垂れ下がった電線。ひとっこ一人いない道路。人の匂いがしないのは最前線ならではだ。
戦略要衝のザポリージャを狙うロシア軍の攻撃にさらされる南東部の町オリヒフ。18日から足掛け4日の外出禁止令が敷かれた。
地上には人の匂いがしなかったが、地下には人の匂いがあった。田中がアパートのシェルターを訪れると、住民8人が息を潜めるようにしていた。
ロシアの侵攻が始まるとすぐに避難してきた。シェルター暮らしは6ケ月に及ぶ。ただし外出禁止令が出ていない時などは、地上の自室で過ごすことが多い。
最年少のダーシャさん(20代)に「ロシア軍が来たら怖いですか?」と聞くと、間髪を入れず「怖い」と答えた。理由はあえて尋ねなかった。
年長組のオルガさん(70~80代)は「ここ4日間は水も電気もない」と叫ぶように言って、戦争を呪った。
オルガさんはロシア生まれだ。プーチンがウクライナ侵攻の口実とする「ネオナチからの解放」を、こちらが聞きもしないのに話し始めた―
「私はネオナチなんて見たことがない。ロシア軍こそ怖い。プーチンは何を欲しているのか分からない」。
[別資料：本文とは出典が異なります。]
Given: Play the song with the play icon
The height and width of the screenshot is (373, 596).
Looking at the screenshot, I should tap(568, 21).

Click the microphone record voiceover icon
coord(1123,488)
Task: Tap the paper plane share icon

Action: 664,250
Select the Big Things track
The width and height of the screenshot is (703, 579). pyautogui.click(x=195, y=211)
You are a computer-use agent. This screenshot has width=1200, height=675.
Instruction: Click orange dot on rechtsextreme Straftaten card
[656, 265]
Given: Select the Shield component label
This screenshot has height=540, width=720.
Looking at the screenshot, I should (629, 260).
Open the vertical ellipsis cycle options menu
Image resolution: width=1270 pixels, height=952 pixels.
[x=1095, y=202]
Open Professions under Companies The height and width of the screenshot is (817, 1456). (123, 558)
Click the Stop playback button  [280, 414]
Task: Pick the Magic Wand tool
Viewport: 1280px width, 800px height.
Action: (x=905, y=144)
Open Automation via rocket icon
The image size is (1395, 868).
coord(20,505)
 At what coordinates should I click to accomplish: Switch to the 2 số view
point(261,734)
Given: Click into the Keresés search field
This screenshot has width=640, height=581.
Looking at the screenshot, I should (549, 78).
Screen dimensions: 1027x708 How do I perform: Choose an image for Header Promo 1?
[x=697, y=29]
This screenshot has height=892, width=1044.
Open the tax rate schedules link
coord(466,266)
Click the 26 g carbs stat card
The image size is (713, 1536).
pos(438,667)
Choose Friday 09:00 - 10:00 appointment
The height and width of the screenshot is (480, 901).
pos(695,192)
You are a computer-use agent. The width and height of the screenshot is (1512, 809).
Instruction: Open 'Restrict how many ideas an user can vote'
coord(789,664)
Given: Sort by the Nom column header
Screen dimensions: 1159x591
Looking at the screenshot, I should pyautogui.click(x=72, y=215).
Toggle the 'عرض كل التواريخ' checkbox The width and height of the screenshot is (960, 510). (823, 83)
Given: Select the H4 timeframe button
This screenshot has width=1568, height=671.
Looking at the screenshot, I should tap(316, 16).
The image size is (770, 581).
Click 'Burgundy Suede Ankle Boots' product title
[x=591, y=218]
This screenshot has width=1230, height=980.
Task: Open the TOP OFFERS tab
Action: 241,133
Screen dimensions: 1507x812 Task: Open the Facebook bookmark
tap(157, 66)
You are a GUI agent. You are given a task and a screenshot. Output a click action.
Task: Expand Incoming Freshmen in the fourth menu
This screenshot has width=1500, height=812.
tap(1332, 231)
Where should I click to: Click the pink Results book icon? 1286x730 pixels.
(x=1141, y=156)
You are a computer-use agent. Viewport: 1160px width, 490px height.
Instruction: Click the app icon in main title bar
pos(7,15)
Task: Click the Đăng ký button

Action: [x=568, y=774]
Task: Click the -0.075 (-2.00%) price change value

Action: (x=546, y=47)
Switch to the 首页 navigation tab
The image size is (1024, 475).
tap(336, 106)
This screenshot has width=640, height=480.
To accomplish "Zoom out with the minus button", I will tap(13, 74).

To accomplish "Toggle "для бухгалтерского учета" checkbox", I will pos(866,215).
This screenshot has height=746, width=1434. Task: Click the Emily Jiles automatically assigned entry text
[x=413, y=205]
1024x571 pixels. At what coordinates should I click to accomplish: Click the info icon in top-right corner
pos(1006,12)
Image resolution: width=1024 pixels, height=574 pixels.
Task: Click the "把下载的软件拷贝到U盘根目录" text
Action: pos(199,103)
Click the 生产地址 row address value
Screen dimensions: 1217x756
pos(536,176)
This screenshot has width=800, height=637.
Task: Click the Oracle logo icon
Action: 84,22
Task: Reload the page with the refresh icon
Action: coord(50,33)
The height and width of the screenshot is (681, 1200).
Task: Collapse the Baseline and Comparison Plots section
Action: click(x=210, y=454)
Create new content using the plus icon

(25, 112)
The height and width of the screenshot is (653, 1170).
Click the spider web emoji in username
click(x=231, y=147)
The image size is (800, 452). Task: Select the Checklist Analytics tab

「すべての国々は武器を下さい。日本は武器を下さい。我々の国土を守るために、ロシアの侵攻を止めるために」。オルガさんは身振り手振りを交え、口角泡を飛ばしながら訴えた。
「私たちのBoys(軍隊)はいい仕事をしている」と言って食料を届けに来た兵士に頬ずりするのだった。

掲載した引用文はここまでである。